→ What is expected:
In the entries that follow, the first line to write out is the one containing "Viewport: 1483px width, 812px height.", and the last is the one containing "Open the Ваши". Reproduce that stretch exactly, with nothing before or after it.

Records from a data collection
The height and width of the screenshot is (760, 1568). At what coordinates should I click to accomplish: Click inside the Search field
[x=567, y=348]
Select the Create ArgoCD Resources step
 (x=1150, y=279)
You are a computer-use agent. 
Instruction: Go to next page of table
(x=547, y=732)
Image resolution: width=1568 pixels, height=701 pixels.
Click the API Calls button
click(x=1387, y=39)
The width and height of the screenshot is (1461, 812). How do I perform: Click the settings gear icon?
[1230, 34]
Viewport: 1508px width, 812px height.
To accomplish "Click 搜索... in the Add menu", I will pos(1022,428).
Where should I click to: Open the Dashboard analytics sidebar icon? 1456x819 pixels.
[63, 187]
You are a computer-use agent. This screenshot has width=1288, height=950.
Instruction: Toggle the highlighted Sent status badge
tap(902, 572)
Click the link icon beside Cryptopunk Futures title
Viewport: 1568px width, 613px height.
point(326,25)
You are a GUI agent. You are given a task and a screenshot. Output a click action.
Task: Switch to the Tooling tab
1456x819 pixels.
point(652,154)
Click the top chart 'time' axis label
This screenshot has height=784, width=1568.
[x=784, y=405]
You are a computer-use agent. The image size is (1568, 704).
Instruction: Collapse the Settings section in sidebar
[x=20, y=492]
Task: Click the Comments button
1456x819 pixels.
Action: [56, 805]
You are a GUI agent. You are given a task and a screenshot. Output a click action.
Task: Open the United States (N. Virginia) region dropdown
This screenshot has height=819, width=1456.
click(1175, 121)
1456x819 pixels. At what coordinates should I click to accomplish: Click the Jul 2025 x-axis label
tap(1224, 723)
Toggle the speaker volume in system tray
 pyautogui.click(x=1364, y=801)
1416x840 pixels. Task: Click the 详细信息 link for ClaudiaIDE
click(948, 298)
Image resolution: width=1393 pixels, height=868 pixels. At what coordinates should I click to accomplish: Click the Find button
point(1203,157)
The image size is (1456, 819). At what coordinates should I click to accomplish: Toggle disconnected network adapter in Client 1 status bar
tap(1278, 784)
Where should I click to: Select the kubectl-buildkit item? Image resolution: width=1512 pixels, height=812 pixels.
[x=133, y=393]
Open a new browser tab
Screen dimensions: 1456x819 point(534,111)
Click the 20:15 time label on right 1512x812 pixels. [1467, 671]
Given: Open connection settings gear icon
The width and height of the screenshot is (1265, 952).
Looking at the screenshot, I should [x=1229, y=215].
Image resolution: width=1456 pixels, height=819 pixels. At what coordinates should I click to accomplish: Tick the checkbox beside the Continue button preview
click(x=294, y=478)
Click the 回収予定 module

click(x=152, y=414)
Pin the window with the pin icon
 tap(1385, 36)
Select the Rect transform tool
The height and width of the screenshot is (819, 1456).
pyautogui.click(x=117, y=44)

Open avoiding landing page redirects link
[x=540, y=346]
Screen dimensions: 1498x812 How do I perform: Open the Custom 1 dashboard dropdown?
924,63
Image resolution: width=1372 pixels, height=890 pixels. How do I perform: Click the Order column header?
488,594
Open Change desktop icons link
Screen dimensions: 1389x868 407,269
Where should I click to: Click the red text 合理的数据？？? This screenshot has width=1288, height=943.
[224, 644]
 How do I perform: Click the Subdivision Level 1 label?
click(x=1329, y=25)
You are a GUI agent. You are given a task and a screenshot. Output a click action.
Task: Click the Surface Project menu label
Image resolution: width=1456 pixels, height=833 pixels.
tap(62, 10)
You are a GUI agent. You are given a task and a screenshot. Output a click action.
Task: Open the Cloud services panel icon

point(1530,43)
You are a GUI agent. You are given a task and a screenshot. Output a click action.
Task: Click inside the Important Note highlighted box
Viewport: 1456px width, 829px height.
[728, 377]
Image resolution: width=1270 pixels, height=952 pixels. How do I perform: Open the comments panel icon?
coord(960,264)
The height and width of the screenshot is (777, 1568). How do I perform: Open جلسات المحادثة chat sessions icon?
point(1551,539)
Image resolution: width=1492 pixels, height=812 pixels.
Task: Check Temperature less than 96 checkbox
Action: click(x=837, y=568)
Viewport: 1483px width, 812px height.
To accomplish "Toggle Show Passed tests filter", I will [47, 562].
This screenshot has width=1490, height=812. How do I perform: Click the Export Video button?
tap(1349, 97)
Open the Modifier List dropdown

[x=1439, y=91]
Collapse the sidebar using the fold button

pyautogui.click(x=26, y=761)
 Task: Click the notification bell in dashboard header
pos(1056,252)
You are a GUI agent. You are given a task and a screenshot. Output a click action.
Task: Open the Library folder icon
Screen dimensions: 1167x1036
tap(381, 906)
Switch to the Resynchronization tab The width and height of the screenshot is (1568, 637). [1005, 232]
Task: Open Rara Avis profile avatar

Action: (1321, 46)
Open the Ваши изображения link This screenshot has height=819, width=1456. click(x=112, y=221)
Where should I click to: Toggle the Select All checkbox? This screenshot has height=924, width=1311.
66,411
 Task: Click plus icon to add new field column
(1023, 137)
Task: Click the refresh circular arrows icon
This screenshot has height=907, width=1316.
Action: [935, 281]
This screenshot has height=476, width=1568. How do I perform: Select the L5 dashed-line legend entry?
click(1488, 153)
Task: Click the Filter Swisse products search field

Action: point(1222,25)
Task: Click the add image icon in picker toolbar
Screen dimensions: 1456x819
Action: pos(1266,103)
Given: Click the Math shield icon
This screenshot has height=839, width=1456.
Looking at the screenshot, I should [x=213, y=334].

→ Your response:
Viewport: 1483px width, 812px height.
To accomplish "Toggle Show Passed tests filter", I will [47, 562].
This screenshot has width=1490, height=812. How do I perform: Click the Export Video button?
tap(1349, 97)
Open the Modifier List dropdown

[x=1439, y=91]
Collapse the sidebar using the fold button

pyautogui.click(x=26, y=761)
 Task: Click the notification bell in dashboard header
pos(1056,252)
You are a GUI agent. You are given a task and a screenshot. Output a click action.
Task: Open the Library folder icon
Screen dimensions: 1167x1036
tap(381, 906)
Switch to the Resynchronization tab The width and height of the screenshot is (1568, 637). [1005, 232]
Task: Open Rara Avis profile avatar

Action: (1321, 46)
Open the Ваши изображения link This screenshot has height=819, width=1456. click(x=112, y=221)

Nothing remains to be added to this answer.